Argument	Type	Default	Use when
`base_url`	`str`	required	Server origin, without `/api`.
`token`	`str	None`	`None`
`control_token`	`str	None`	`None`
`worker_token`	`str	None`	`None`
`namespace`	`str`	`"default"`	Target a server namespace through `X-Namespace`.
`timeout`	`float`	`60.0`	Override the default HTTP timeout.
`retry_policy`	`TransportRetryPolicy	None`	default policy
`metrics`	`MetricsRecorder	None`	no-op
`payload_size_limit_bytes`	`int`	SDK default	Match the server's max payload-byte contract.
`payload_size_warning_threshold_percent`	`int`	SDK default	Warn before a payload reaches the configured limit.
`payload_size_warnings`	`bool`	`True`	Disable local payload-size warnings in tests or controlled scripts.

token is the simplest option. If both control_token and worker_token are set, control-plane methods use control_token and worker-plane methods use worker_token.

External Payload Storage

The SDK exports the same external-payload reference contract used by the server and CLI storage APIs. Use it when Python activity handlers or invocable carriers need to decode large payload references from workflow history, or when a Python process needs to create a language-neutral payload envelope without embedding large bytes inline.

API	Role	Failure surface
`ExternalStorageDriver`	Protocol for `put(data, sha256=..., codec=...)`, `get(uri)`, and `delete(uri)`.	Driver-raised storage errors.
`LocalFilesystemExternalStorage`	Dependency-free `file://` driver for local development and tests.	`ValueError` when a referenced URI escapes the configured root.
`S3ExternalStorage`	Adapter for a boto3-compatible client.	`ValueError` for foreign bucket/prefix references or non-byte responses.
`GCSExternalStorage`	Adapter for a google-cloud-storage-style client.	`ValueError` for foreign bucket/prefix references or non-byte responses.
`AzureBlobExternalStorage`	Adapter for an Azure container client.	`ValueError` for foreign container/prefix references or non-byte responses.
`ExternalPayloadReference`	Immutable wire reference with `uri`, `sha256`, `size_bytes`, `codec`, and schema.	`ValueError` when `from_dict()` receives an unsupported schema or malformed fields.
`ExternalPayloadCache`	Bounded replay cache for already verified external payload bytes.	Constructor rejects non-positive entry or byte limits.

### Raw data
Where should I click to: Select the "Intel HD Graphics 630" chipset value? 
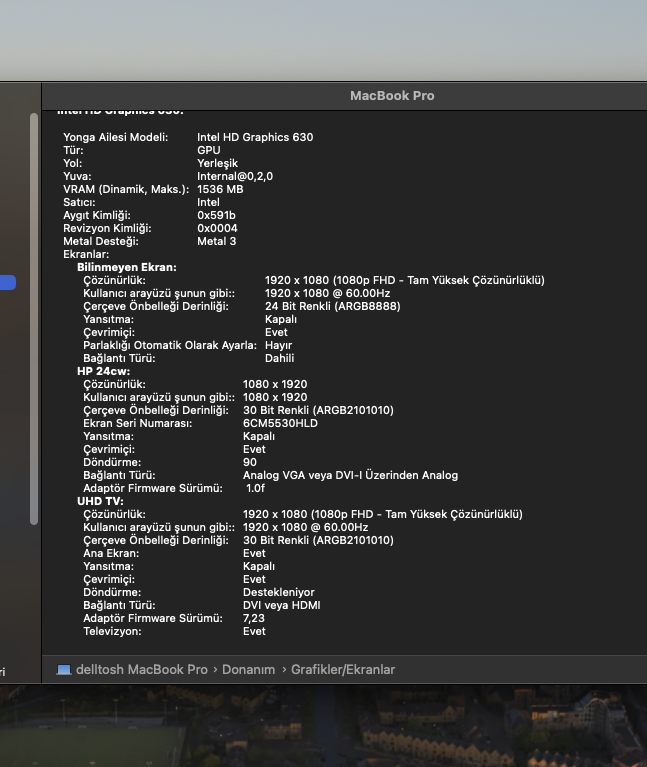tap(255, 137)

### Stated task 1
From the SDK documentation excerpt, quote the passage between "The SDK exports" and "the configured root.", inclusive.
### Stated task 2
According to the SDK documentation excerpt, in what circumstances should the exported external-payload reference contract be used? Answer in one to three sentences.

### Correct result 1
The SDK exports the same external-payload reference contract used by the server and CLI storage APIs. Use it when Python activity handlers or invocable carriers need to decode large payload references from workflow history, or when a Python process needs to create a language-neutral payload envelope without embedding large bytes inline.

API	Role	Failure surface
`ExternalStorageDriver`	Protocol for `put(data, sha256=..., codec=...)`, `get(uri)`, and `delete(uri)`.	Driver-raised storage errors.
`LocalFilesystemExternalStorage`	Dependency-free `file://` driver for local development and tests.	`ValueError` when a referenced URI escapes the configured root.

### Correct result 2
It should be used when Python activity handlers or invocable carriers need to decode large payload references from workflow history. It also applies when a Python process needs to create a language-neutral payload envelope without embedding large bytes inline.